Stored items

<<<<

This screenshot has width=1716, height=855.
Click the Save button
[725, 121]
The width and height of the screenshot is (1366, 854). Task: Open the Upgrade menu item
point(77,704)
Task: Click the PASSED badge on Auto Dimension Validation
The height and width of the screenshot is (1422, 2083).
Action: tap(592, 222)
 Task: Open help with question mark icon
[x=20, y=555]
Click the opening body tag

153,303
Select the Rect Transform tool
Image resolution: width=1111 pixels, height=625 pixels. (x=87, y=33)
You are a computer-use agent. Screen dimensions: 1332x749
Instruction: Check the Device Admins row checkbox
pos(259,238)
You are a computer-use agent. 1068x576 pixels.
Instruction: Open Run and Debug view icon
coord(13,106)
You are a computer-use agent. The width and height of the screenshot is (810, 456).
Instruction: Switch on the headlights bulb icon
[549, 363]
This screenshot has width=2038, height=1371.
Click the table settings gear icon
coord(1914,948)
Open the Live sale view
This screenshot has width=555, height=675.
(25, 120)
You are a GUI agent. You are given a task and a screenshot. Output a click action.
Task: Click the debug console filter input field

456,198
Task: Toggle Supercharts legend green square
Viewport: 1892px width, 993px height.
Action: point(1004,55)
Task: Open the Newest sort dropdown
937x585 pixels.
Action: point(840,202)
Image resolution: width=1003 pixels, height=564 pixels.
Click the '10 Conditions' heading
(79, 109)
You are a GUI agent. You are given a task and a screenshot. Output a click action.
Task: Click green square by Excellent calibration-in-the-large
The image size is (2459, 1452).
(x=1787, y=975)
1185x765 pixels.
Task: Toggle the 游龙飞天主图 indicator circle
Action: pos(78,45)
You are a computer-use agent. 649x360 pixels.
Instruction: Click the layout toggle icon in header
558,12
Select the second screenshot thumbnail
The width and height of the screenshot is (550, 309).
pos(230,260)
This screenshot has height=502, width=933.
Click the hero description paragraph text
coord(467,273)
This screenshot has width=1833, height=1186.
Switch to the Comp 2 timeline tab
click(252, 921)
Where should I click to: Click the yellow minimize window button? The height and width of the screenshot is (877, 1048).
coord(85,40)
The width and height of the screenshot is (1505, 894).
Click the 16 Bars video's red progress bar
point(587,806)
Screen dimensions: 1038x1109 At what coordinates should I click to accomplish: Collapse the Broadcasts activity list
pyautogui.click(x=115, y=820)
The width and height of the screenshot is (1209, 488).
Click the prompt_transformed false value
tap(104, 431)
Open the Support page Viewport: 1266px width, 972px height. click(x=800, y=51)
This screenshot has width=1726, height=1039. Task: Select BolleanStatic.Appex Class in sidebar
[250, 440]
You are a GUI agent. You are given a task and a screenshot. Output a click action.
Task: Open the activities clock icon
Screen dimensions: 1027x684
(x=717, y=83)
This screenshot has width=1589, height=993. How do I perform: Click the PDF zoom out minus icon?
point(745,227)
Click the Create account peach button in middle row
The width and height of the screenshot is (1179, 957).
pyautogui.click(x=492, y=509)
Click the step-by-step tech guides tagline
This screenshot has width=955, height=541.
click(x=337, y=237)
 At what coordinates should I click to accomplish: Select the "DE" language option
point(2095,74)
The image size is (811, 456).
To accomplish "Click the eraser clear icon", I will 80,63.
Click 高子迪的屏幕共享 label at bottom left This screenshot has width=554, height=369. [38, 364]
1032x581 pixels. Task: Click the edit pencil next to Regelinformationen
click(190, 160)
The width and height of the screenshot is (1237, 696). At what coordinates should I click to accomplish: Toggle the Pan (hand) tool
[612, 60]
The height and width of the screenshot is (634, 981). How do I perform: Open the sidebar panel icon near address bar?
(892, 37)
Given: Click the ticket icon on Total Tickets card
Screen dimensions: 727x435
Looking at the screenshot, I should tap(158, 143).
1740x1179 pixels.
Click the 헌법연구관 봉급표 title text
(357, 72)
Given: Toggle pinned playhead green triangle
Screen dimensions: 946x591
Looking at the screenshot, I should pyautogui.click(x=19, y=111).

>>>>

#### REQUIRED WORK
Set the entries down again exactly, beginning with their first line and ending with the line that contains "You are a computer-use agent. 1068x576"; omit all other lines.

#### EXPECTED ANSWER
This screenshot has width=1716, height=855.
Click the Save button
[725, 121]
The width and height of the screenshot is (1366, 854). Task: Open the Upgrade menu item
point(77,704)
Task: Click the PASSED badge on Auto Dimension Validation
The height and width of the screenshot is (1422, 2083).
Action: tap(592, 222)
 Task: Open help with question mark icon
[x=20, y=555]
Click the opening body tag

153,303
Select the Rect Transform tool
Image resolution: width=1111 pixels, height=625 pixels. (x=87, y=33)
You are a computer-use agent. Screen dimensions: 1332x749
Instruction: Check the Device Admins row checkbox
pos(259,238)
You are a computer-use agent. 1068x576 pixels.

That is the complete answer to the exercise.